» Request:
Reproduce the passage of the comic issue recap from "Cable and Vanessa" up to and including "in the back.", word for word.

--- START OF Excerpt provided ---

Credits: Fabian Nicieza (writer), Terry Shoemaker (pencils), Al Milgrom (inks), Chris Eliopoulos (letters), Kevin Tinsley (colors)
Cable and Vanessa are separated from X-Force after the destruction of their headquarters. SHIELD arrives as back-up and attempts to arrest X-Force. Rictor switches sides and helps X-Force defeat the SHIELD soldiers and hijack their ship. After making plans to hide out at Warpath’s reservation, Crule bursts into the ship and grabs Cannonball. Meanwhile, Cable forces Vanessa to take him to Tolliver’s hideout. They are both shocked to discover the real Domino in chains. Deadpool suddenly appears and stabs Vanessa in the back.
I Love The ‘90s
Boom Boom tells Rictor that he has a Skid Row haircut. This issue was released during the summer of 1992, at which point Nirvana and Pearl Jam were the hottest acts in music, and hair metal was on its last leg. The last page of one of Pacella’s issues was a splash page of every X-Force member reflected on Cable’s metal face. The amount of detail he put into drawing every character’s giant, perfectly styled hair is astounding. It always seems like comics are at least a year behind pop culture, and the hair metal stylings of X-Force are proof.

--- END OF Excerpt provided ---
--- START OF Data rows ---

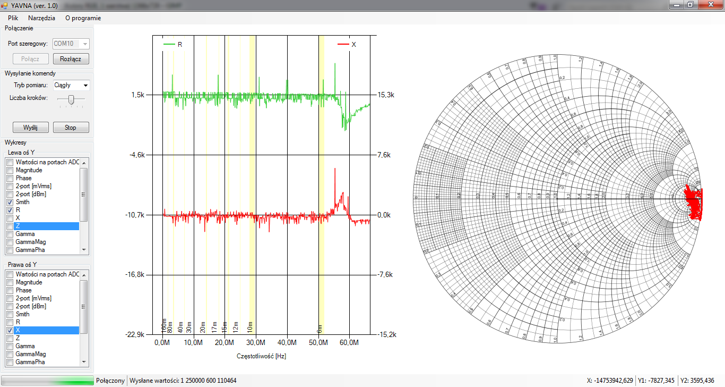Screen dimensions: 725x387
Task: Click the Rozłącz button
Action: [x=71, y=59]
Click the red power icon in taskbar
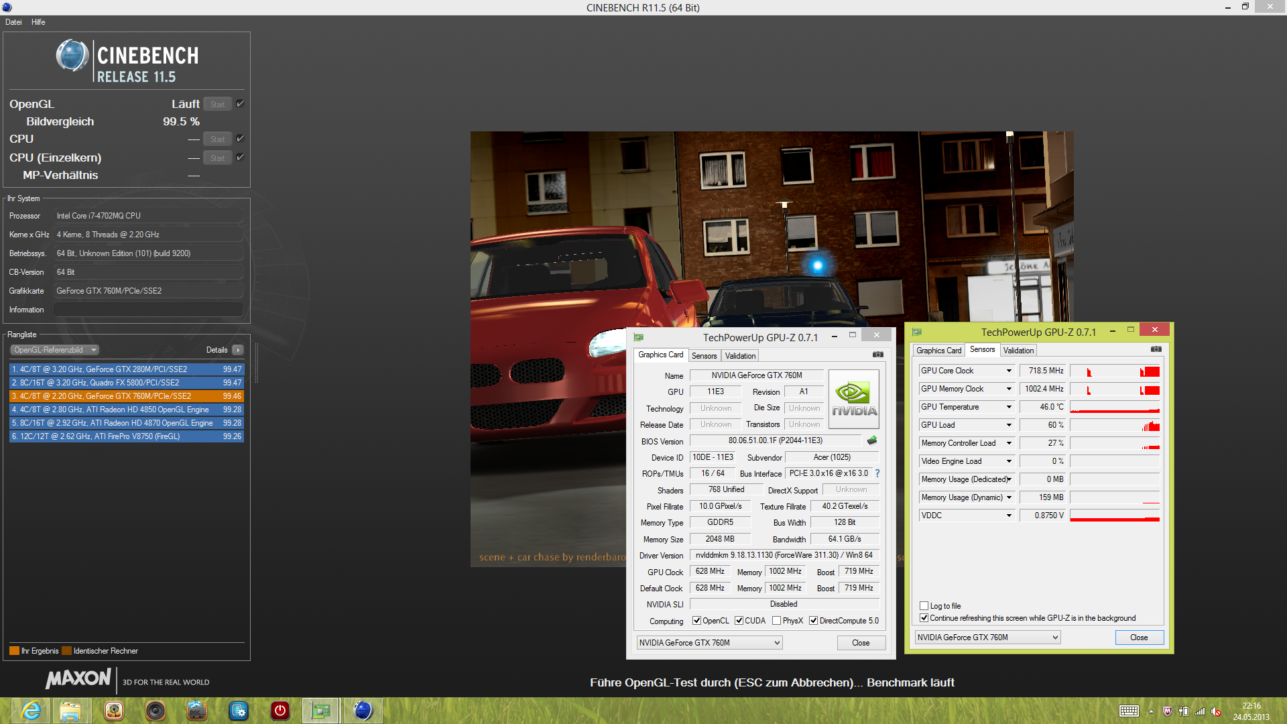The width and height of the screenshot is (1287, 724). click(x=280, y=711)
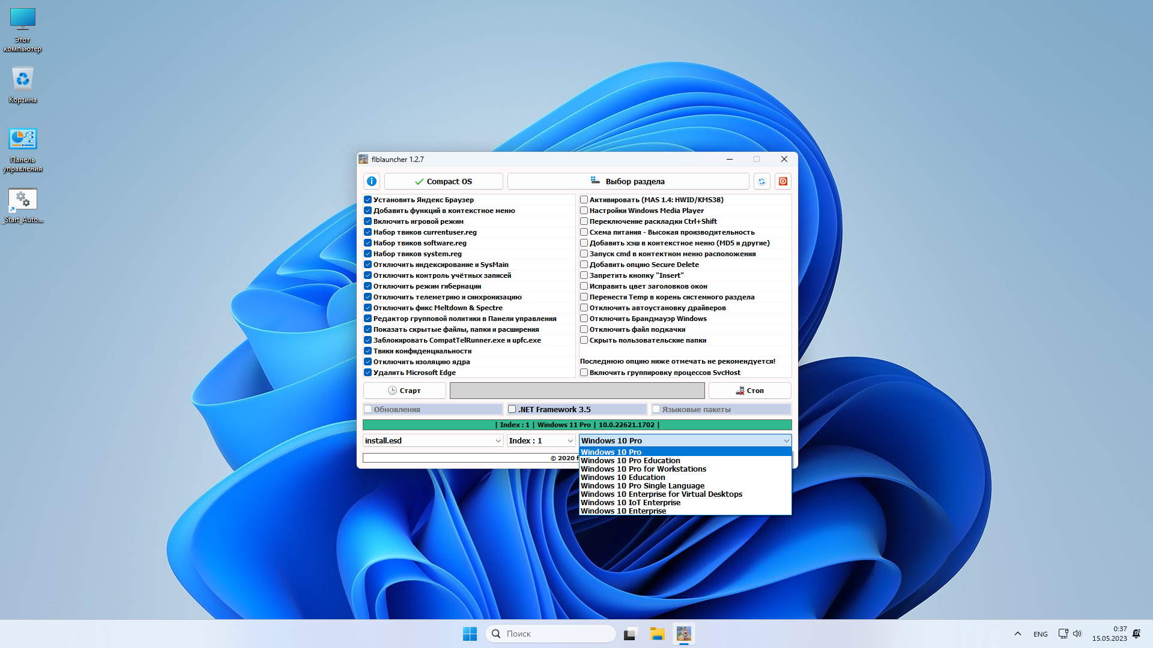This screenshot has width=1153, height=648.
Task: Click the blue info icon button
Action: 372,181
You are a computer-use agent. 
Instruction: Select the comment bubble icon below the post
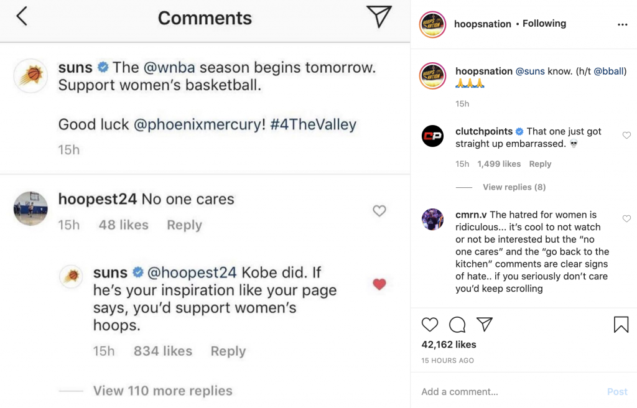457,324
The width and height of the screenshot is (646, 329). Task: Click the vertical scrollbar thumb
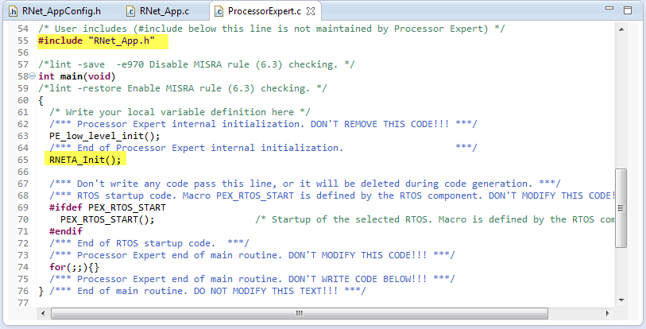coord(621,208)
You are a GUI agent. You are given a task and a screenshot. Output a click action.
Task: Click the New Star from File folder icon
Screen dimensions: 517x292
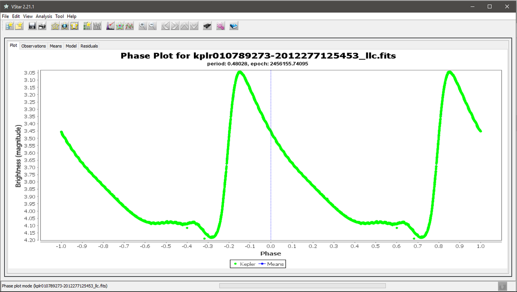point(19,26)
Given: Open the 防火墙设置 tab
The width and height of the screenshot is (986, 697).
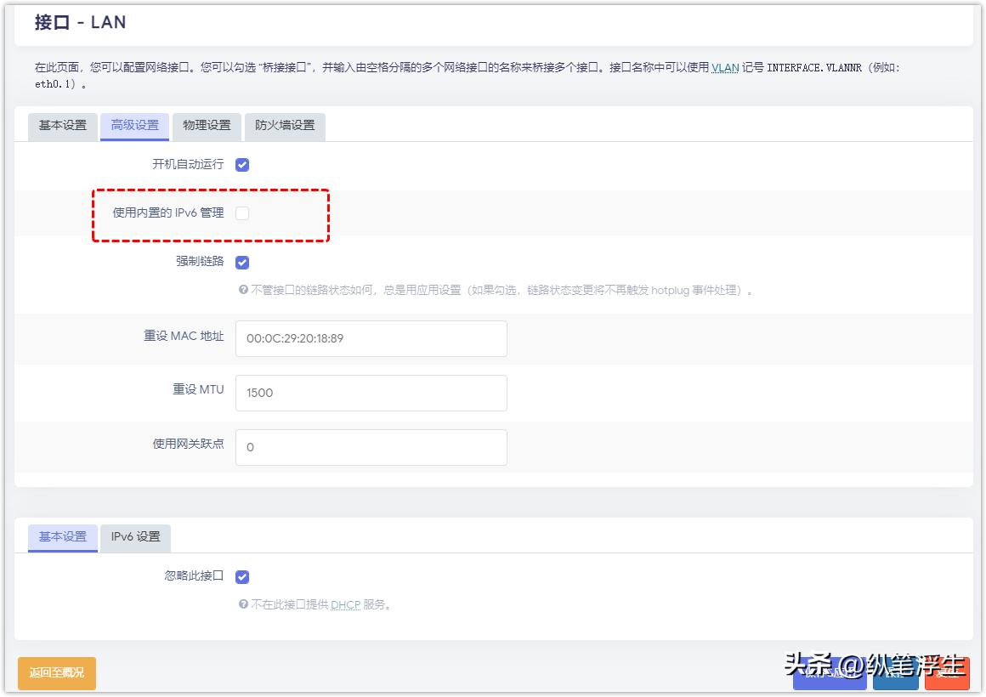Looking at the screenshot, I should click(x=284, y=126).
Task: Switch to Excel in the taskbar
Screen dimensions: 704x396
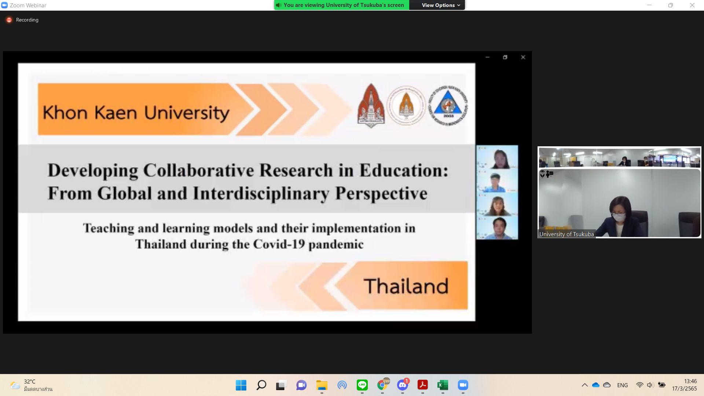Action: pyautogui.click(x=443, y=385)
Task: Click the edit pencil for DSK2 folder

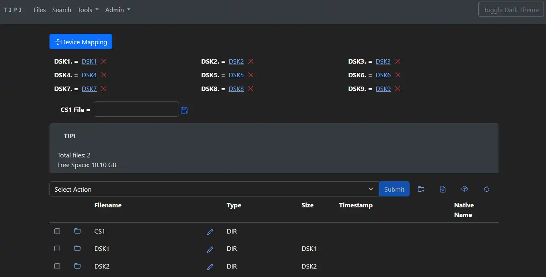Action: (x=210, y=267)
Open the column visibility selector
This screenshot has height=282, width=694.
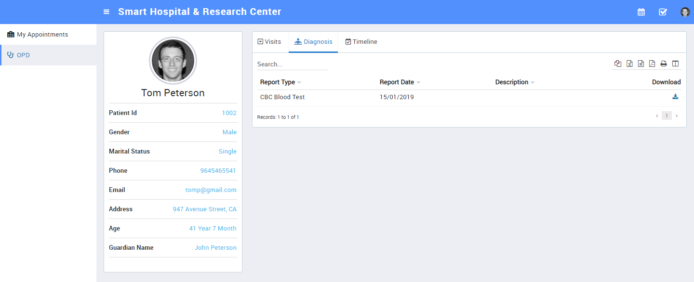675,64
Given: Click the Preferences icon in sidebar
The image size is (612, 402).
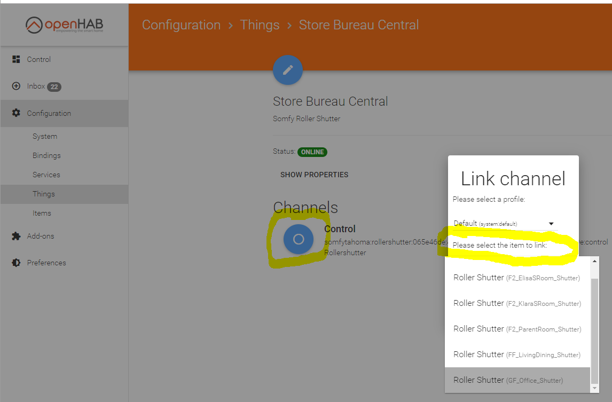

--- END OF Data rows ---

» Output below:
Cable and Vanessa are separated from X-Force after the destruction of their headquarters. SHIELD arrives as back-up and attempts to arrest X-Force. Rictor switches sides and helps X-Force defeat the SHIELD soldiers and hijack their ship. After making plans to hide out at Warpath’s reservation, Crule bursts into the ship and grabs Cannonball. Meanwhile, Cable forces Vanessa to take him to Tolliver’s hideout. They are both shocked to discover the real Domino in chains. Deadpool suddenly appears and stabs Vanessa in the back.